**Data shown:**
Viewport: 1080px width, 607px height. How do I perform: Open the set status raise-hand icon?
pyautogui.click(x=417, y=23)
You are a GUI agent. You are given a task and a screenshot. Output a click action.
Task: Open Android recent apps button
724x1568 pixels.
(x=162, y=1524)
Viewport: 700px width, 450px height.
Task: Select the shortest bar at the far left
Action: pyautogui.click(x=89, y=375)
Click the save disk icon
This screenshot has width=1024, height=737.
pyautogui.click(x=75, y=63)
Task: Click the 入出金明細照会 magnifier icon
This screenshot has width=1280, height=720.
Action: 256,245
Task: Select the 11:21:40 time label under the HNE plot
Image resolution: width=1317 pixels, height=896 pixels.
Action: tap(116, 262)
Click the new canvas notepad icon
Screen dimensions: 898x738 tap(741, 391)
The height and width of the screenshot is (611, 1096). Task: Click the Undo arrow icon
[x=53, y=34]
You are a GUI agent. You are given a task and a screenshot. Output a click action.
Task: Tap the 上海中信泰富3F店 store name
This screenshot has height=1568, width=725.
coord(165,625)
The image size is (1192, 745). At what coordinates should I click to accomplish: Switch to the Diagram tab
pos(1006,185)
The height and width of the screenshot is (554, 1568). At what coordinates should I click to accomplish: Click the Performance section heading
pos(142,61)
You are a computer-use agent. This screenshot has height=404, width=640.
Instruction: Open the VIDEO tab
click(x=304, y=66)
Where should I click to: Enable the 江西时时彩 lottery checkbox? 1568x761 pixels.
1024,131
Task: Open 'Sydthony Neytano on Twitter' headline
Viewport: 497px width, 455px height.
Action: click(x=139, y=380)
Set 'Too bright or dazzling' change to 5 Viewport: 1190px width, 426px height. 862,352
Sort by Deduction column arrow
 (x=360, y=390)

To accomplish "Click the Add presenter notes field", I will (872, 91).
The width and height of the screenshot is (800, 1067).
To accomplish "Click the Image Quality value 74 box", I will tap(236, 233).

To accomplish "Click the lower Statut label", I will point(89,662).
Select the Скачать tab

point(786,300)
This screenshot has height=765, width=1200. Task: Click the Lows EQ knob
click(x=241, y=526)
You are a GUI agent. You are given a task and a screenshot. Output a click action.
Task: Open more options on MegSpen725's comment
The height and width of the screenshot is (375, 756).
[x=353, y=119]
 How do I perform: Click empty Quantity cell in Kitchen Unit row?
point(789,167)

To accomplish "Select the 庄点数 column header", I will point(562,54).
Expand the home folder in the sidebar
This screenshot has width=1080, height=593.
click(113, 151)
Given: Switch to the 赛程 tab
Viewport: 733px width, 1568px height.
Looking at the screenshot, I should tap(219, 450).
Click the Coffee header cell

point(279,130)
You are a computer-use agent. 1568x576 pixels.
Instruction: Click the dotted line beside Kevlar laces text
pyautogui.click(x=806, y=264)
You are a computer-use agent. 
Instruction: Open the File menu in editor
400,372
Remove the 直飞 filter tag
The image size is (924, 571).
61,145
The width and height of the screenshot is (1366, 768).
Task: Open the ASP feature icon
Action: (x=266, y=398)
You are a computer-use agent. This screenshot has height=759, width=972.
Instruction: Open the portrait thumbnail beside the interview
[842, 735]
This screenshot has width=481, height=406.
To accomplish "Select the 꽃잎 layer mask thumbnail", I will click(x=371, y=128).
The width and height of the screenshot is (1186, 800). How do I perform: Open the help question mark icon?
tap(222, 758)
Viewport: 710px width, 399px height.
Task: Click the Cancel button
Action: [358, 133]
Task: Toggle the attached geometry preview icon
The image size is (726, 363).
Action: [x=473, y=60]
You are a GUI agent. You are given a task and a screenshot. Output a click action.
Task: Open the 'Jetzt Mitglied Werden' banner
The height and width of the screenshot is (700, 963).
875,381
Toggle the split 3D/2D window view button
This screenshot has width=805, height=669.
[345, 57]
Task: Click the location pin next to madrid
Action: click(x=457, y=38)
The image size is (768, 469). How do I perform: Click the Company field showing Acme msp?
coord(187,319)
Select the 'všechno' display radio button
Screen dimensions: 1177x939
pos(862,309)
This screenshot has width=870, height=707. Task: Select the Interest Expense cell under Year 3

**Exercise description:** Please write out each line of the listing above exactly.

**Output below:**
Viewport: 1080px width, 607px height. How do I perform: Open the set status raise-hand icon?
pyautogui.click(x=417, y=23)
You are a GUI agent. You are given a task and a screenshot. Output a click action.
Task: Open Android recent apps button
724x1568 pixels.
(x=162, y=1524)
Viewport: 700px width, 450px height.
Task: Select the shortest bar at the far left
Action: pyautogui.click(x=89, y=375)
Click the save disk icon
This screenshot has width=1024, height=737.
pyautogui.click(x=75, y=63)
Task: Click the 入出金明細照会 magnifier icon
This screenshot has width=1280, height=720.
Action: 256,245
Task: Select the 11:21:40 time label under the HNE plot
Image resolution: width=1317 pixels, height=896 pixels.
Action: tap(116, 262)
Click the new canvas notepad icon
Screen dimensions: 898x738 tap(741, 391)
The height and width of the screenshot is (611, 1096). Task: Click the Undo arrow icon
[x=53, y=34]
You are a GUI agent. You are given a task and a screenshot. Output a click action.
Task: Tap the 上海中信泰富3F店 store name
This screenshot has height=1568, width=725.
coord(165,625)
The image size is (1192, 745). At what coordinates should I click to accomplish: Switch to the Diagram tab
pos(1006,185)
The height and width of the screenshot is (554, 1568). At what coordinates should I click to accomplish: Click the Performance section heading
pos(142,61)
You are a computer-use agent. This screenshot has height=404, width=640.
Instruction: Open the VIDEO tab
click(x=304, y=66)
Where should I click to: Enable the 江西时时彩 lottery checkbox? 1568x761 pixels.
1024,131
Task: Open 'Sydthony Neytano on Twitter' headline
Viewport: 497px width, 455px height.
Action: click(x=139, y=380)
Set 'Too bright or dazzling' change to 5 Viewport: 1190px width, 426px height. 862,352
Sort by Deduction column arrow
 (x=360, y=390)

To accomplish "Click the Add presenter notes field", I will (872, 91).
The width and height of the screenshot is (800, 1067).
To accomplish "Click the Image Quality value 74 box", I will tap(236, 233).

To accomplish "Click the lower Statut label", I will point(89,662).
Select the Скачать tab

point(786,300)
This screenshot has height=765, width=1200. Task: Click the Lows EQ knob
click(x=241, y=526)
You are a GUI agent. You are given a task and a screenshot. Output a click action.
Task: Open more options on MegSpen725's comment
The height and width of the screenshot is (375, 756).
[x=353, y=119]
 How do I perform: Click empty Quantity cell in Kitchen Unit row?
point(789,167)

To accomplish "Select the 庄点数 column header", I will point(562,54).
Expand the home folder in the sidebar
This screenshot has width=1080, height=593.
click(113, 151)
Given: Switch to the 赛程 tab
Viewport: 733px width, 1568px height.
Looking at the screenshot, I should tap(219, 450).
Click the Coffee header cell

point(279,130)
You are a computer-use agent. 1568x576 pixels.
Instruction: Click the dotted line beside Kevlar laces text
pyautogui.click(x=806, y=264)
You are a computer-use agent. 
Instruction: Open the File menu in editor
400,372
Remove the 直飞 filter tag
The image size is (924, 571).
61,145
The width and height of the screenshot is (1366, 768).
Task: Open the ASP feature icon
Action: (x=266, y=398)
You are a computer-use agent. This screenshot has height=759, width=972.
Instruction: Open the portrait thumbnail beside the interview
[842, 735]
This screenshot has width=481, height=406.
To accomplish "Select the 꽃잎 layer mask thumbnail", I will click(x=371, y=128).
The width and height of the screenshot is (1186, 800). How do I perform: Open the help question mark icon?
tap(222, 758)
Viewport: 710px width, 399px height.
Task: Click the Cancel button
Action: [358, 133]
Task: Toggle the attached geometry preview icon
The image size is (726, 363).
Action: [x=473, y=60]
You are a GUI agent. You are given a task and a screenshot. Output a click action.
Task: Open the 'Jetzt Mitglied Werden' banner
The height and width of the screenshot is (700, 963).
875,381
Toggle the split 3D/2D window view button
This screenshot has width=805, height=669.
[345, 57]
Task: Click the location pin next to madrid
Action: click(x=457, y=38)
The image size is (768, 469). How do I perform: Click the Company field showing Acme msp?
coord(187,319)
Select the 'všechno' display radio button
Screen dimensions: 1177x939
pos(862,309)
This screenshot has width=870, height=707. Task: Select the Interest Expense cell under Year 3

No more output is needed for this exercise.